[Opening DATA EXCERPTS section]
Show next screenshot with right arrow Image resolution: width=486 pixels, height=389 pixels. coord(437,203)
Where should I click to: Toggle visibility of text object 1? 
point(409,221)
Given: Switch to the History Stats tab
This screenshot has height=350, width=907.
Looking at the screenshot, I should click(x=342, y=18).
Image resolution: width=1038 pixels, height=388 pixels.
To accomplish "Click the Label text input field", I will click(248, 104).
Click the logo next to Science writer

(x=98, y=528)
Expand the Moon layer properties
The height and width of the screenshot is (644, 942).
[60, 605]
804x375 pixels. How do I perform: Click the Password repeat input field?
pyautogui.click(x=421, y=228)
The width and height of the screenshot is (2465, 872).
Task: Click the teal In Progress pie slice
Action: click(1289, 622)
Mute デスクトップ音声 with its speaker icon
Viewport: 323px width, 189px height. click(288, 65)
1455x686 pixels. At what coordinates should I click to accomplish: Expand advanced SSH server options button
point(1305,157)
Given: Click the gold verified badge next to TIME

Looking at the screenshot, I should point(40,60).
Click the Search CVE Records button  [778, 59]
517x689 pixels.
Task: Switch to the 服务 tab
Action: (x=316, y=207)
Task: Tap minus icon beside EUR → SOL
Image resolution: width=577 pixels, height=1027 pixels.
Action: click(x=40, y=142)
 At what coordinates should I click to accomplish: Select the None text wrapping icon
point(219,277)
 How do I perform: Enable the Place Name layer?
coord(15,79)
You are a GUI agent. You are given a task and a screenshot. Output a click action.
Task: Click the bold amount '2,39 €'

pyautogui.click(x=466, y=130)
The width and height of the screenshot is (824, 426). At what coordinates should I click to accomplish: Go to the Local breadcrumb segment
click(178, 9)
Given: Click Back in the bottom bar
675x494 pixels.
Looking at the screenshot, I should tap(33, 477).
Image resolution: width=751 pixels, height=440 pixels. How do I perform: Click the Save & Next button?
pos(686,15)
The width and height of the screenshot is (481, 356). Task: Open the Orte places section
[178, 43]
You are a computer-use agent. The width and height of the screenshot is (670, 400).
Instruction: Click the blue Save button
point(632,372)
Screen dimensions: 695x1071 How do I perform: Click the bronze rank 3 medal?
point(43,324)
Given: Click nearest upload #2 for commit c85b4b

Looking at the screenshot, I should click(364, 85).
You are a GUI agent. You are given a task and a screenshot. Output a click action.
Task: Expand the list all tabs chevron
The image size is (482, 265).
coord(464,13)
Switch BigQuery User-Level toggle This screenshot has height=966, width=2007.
[Closing DATA EXCERPTS section]
**WHAT YOU NEED TO DO**
Set down the data in full, word for word.

**EXERCISE RESULT**
Show next screenshot with right arrow Image resolution: width=486 pixels, height=389 pixels. coord(437,203)
Where should I click to: Toggle visibility of text object 1? 
point(409,221)
Given: Switch to the History Stats tab
This screenshot has height=350, width=907.
Looking at the screenshot, I should click(x=342, y=18).
Image resolution: width=1038 pixels, height=388 pixels.
To accomplish "Click the Label text input field", I will click(248, 104).
Click the logo next to Science writer

(x=98, y=528)
Expand the Moon layer properties
The height and width of the screenshot is (644, 942).
[60, 605]
804x375 pixels. How do I perform: Click the Password repeat input field?
pyautogui.click(x=421, y=228)
The width and height of the screenshot is (2465, 872).
Task: Click the teal In Progress pie slice
Action: click(1289, 622)
Mute デスクトップ音声 with its speaker icon
Viewport: 323px width, 189px height. click(288, 65)
1455x686 pixels. At what coordinates should I click to accomplish: Expand advanced SSH server options button
point(1305,157)
Given: Click the gold verified badge next to TIME

Looking at the screenshot, I should point(40,60).
Click the Search CVE Records button  [778, 59]
517x689 pixels.
Task: Switch to the 服务 tab
Action: (x=316, y=207)
Task: Tap minus icon beside EUR → SOL
Image resolution: width=577 pixels, height=1027 pixels.
Action: click(x=40, y=142)
 At what coordinates should I click to accomplish: Select the None text wrapping icon
point(219,277)
 How do I perform: Enable the Place Name layer?
coord(15,79)
You are a GUI agent. You are given a task and a screenshot. Output a click action.
Task: Click the bold amount '2,39 €'

pyautogui.click(x=466, y=130)
The width and height of the screenshot is (824, 426). At what coordinates should I click to accomplish: Go to the Local breadcrumb segment
click(178, 9)
Given: Click Back in the bottom bar
675x494 pixels.
Looking at the screenshot, I should tap(33, 477).
Image resolution: width=751 pixels, height=440 pixels. How do I perform: Click the Save & Next button?
pos(686,15)
The width and height of the screenshot is (481, 356). Task: Open the Orte places section
[178, 43]
You are a computer-use agent. The width and height of the screenshot is (670, 400).
Instruction: Click the blue Save button
point(632,372)
Screen dimensions: 695x1071 How do I perform: Click the bronze rank 3 medal?
point(43,324)
Given: Click nearest upload #2 for commit c85b4b

Looking at the screenshot, I should click(364, 85).
You are a GUI agent. You are given a task and a screenshot. Output a click action.
Task: Expand the list all tabs chevron
The image size is (482, 265).
coord(464,13)
Switch BigQuery User-Level toggle This screenshot has height=966, width=2007.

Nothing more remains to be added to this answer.